Discussion in 'Nikon' started by john_higgins|4, Jun 27, 2016.

  1. I am a Canadian Nikon user with an F6 camera. Nikon of Canada is no longer capable of servicing this camera.
    I have contacted the famous APS of Morton Grove regarding possible service. They have told me to refer to Nikon USA instead (implying that they are unable of servicing the F6).
    I can see that the Nikon USA website has a self-service repair submission function. I was just wondering whether they perform repairs for non-US customers.
    Thank you all.
  2. I think I would contact Nikon USA with the info that Nikon Canada can't service the camera and ask. One would think that Nikon would have factory service for an F6 somewhere.

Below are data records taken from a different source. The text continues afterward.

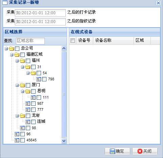Screen dimensions: 163x158
Task: Click the node icon next to 45645
Action: (x=17, y=140)
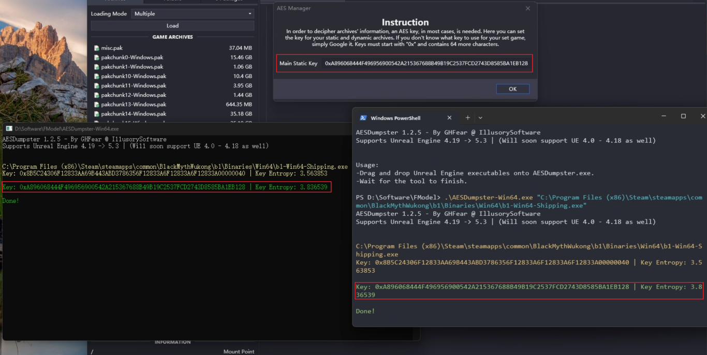Click the AESDumpster console title bar icon
Screen dimensions: 707x355
click(x=9, y=129)
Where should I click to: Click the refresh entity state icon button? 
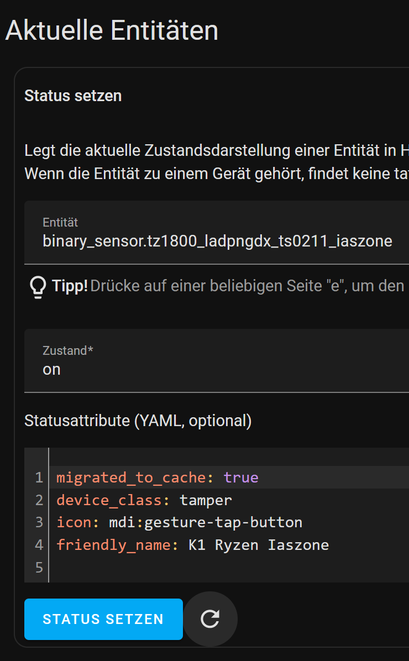(210, 619)
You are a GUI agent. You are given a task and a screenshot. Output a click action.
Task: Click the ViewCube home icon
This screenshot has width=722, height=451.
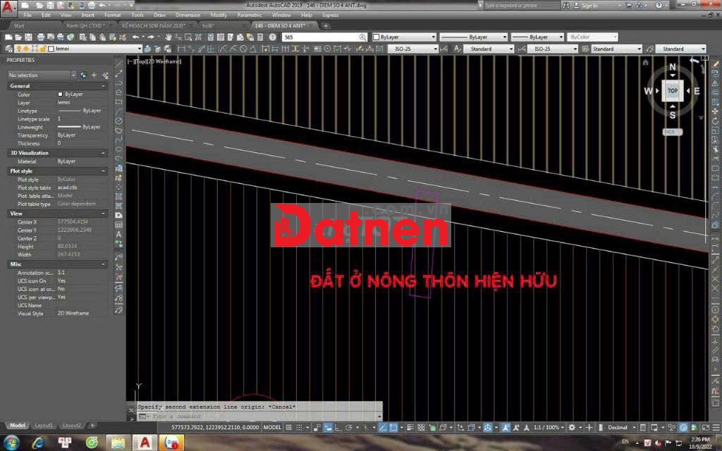[x=645, y=62]
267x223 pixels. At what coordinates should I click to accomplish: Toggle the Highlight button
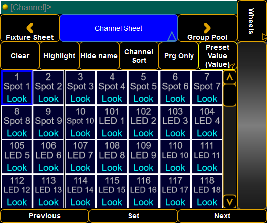coord(59,56)
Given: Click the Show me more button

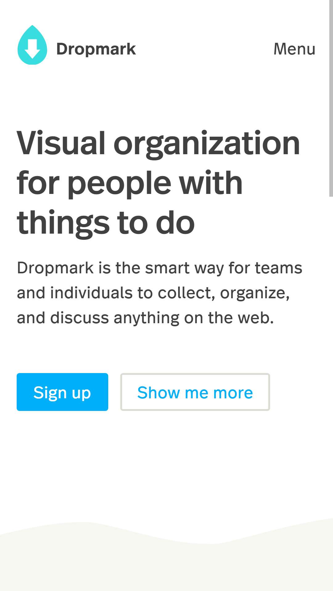Looking at the screenshot, I should pos(195,392).
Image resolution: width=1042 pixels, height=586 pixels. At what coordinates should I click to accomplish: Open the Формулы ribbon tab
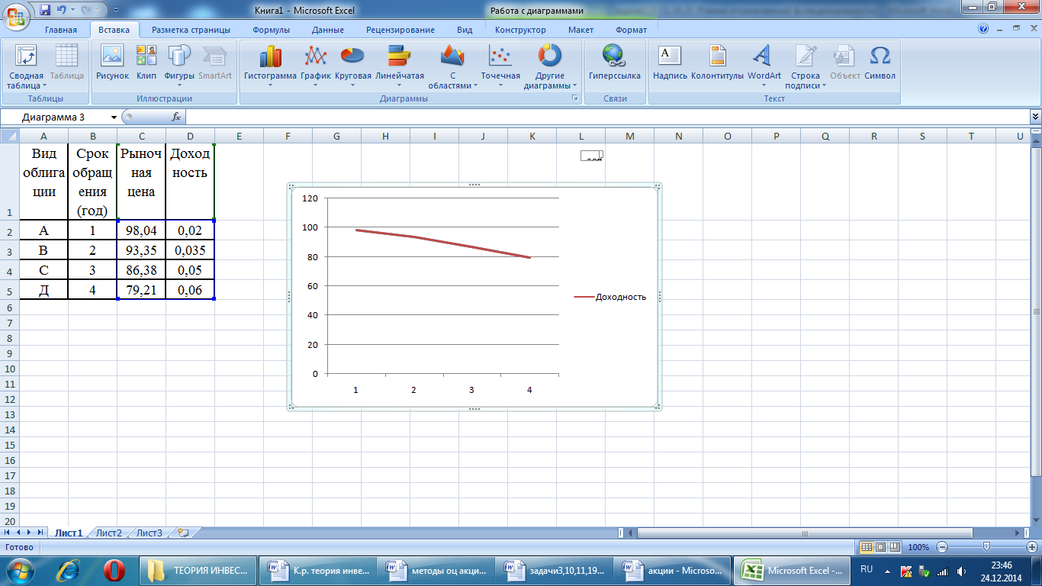pyautogui.click(x=271, y=30)
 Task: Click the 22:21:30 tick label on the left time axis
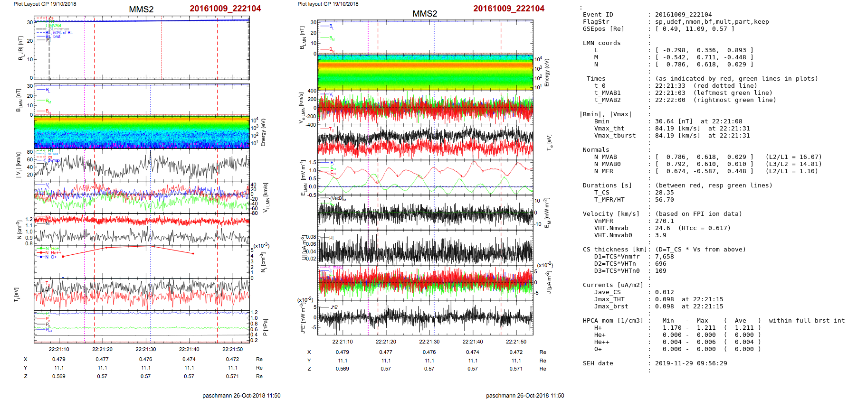[146, 349]
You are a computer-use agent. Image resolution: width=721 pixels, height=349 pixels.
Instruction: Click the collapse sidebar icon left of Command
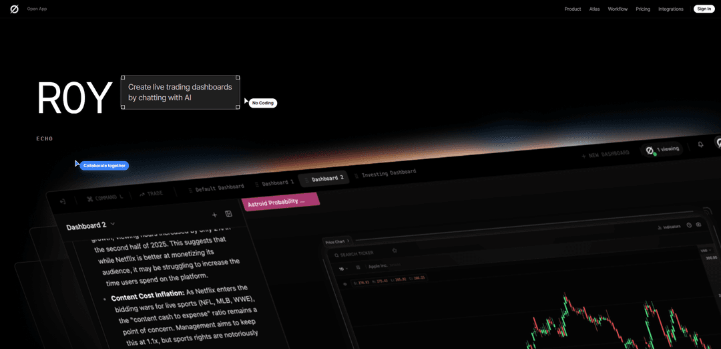(63, 201)
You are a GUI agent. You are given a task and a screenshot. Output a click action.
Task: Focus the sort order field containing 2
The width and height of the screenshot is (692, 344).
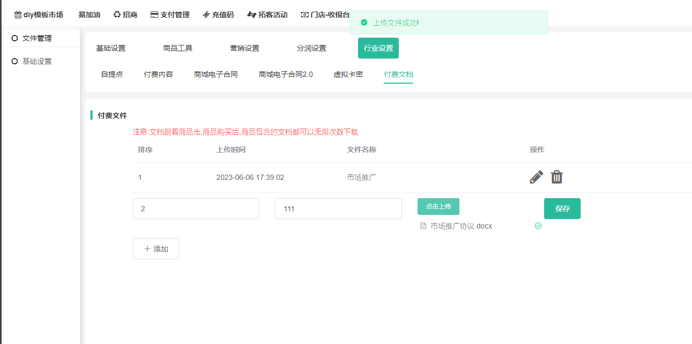[195, 209]
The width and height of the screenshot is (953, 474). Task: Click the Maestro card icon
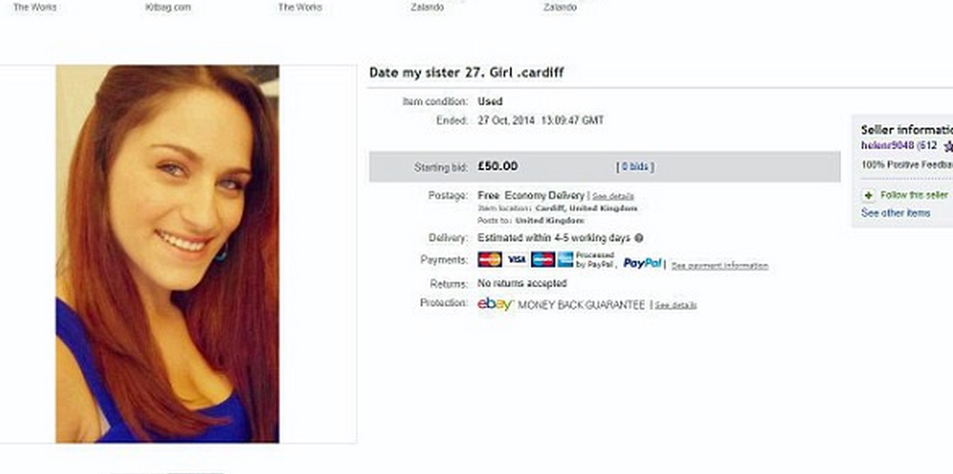tap(542, 259)
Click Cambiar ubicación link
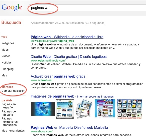146x136 pixels. click(x=13, y=91)
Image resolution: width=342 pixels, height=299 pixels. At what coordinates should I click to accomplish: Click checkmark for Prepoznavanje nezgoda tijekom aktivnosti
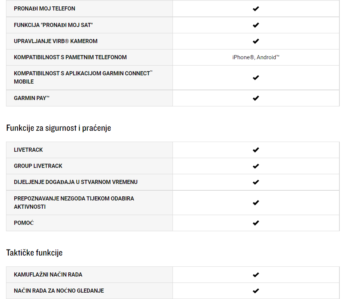tap(256, 203)
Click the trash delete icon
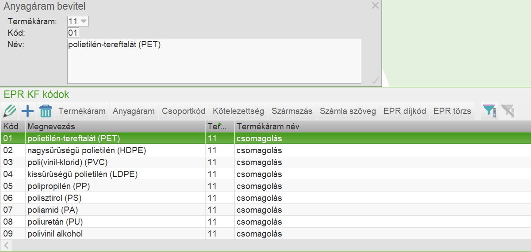The image size is (531, 252). (46, 111)
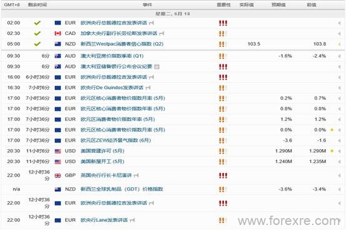The height and width of the screenshot is (230, 346).
Task: Click the Canada flag icon
Action: tap(58, 33)
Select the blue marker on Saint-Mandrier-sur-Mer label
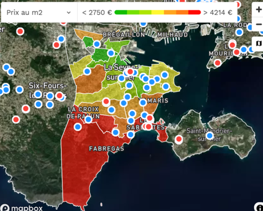Viewport: 263px width, 211px height. pos(210,136)
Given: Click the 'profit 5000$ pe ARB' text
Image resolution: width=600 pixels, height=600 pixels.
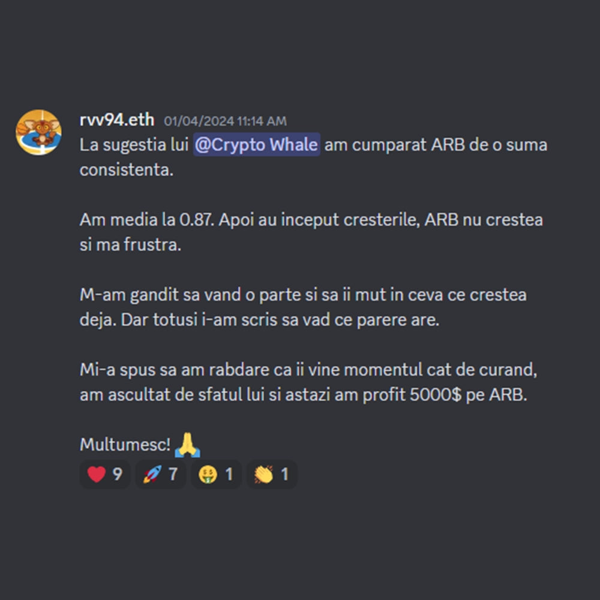Looking at the screenshot, I should pos(445,395).
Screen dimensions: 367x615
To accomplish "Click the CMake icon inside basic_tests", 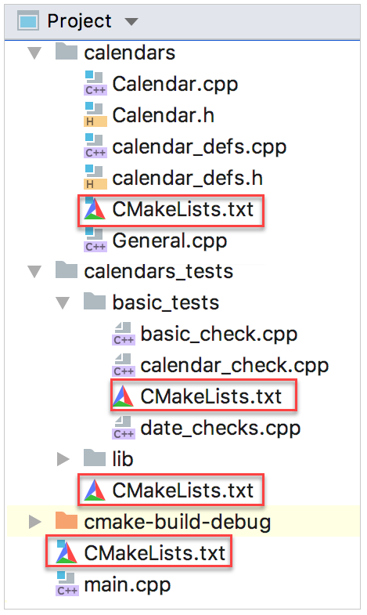I will [123, 396].
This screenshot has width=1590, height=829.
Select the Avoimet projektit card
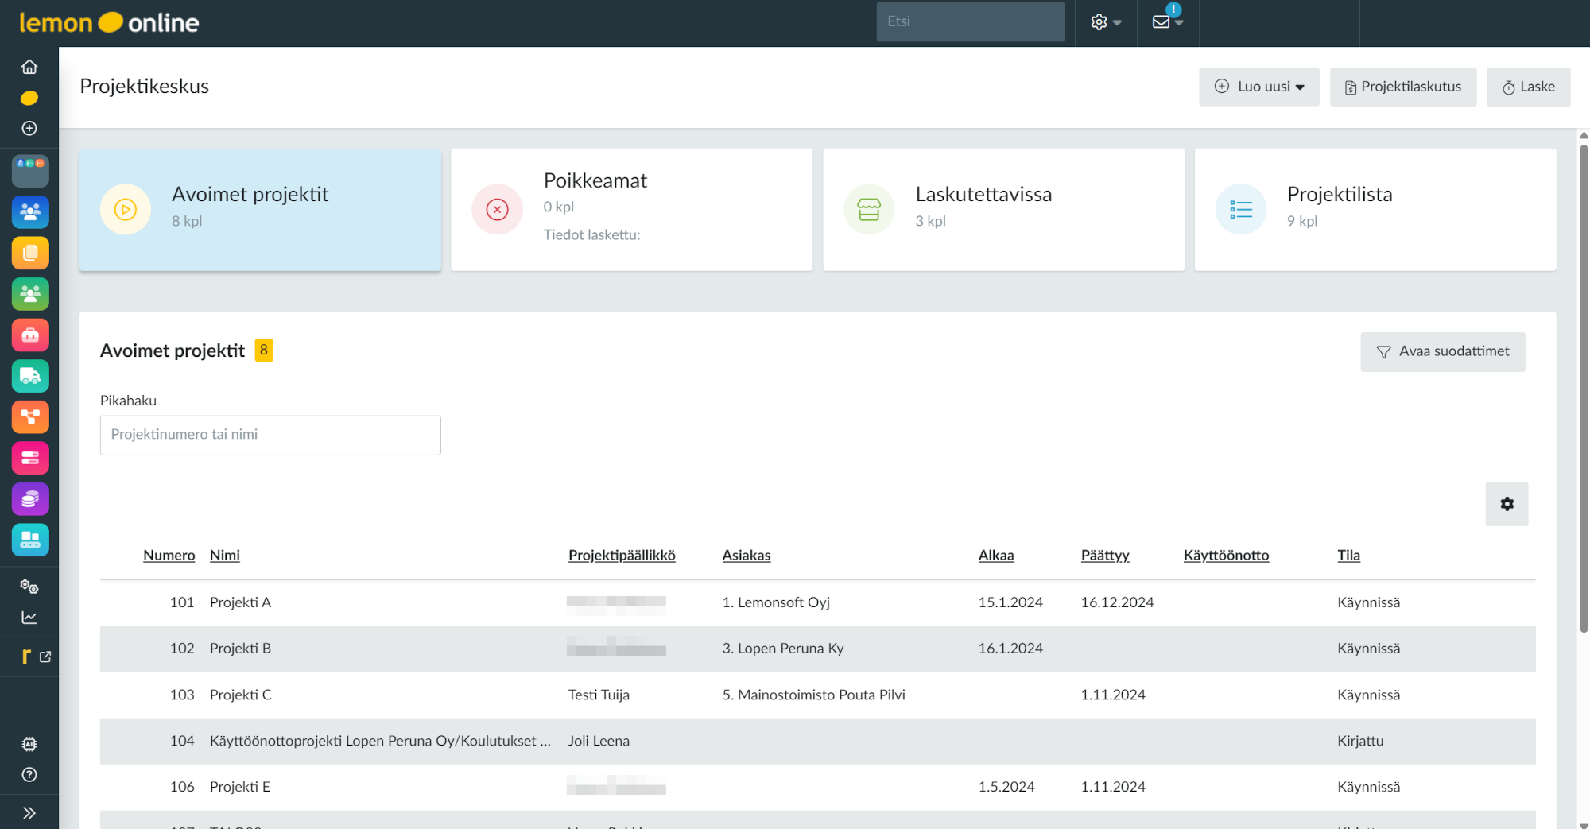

  3. Why not ask them directly? Other thing to consider is that film camera bodies are incredibly inexpensive these days. You might find the cost of buying a "new" camera (used F5 or F6) less expensive than the repair of yours.
    For example, I kept one of my 3 F5's when I hung up my film, just in case. It is barely used, in spectacular shape and I would be lucky to get $250 for it if I sold it. (I am not, so not suggesting you buy mine).
    Just saying..........
  4. No, they will not service a Canadian product.
  5. Hey guys, thanks for the responses.
    I wouldn't consider $1000 CAD - the average price for a used F6 - to be "incredibly inexpensive". I have also already put close to $700 CAD worth of services into this body - in Japan. Though the actual "service" may have only cost about half that - the rest were fees, shipping and losses due to currency conversion.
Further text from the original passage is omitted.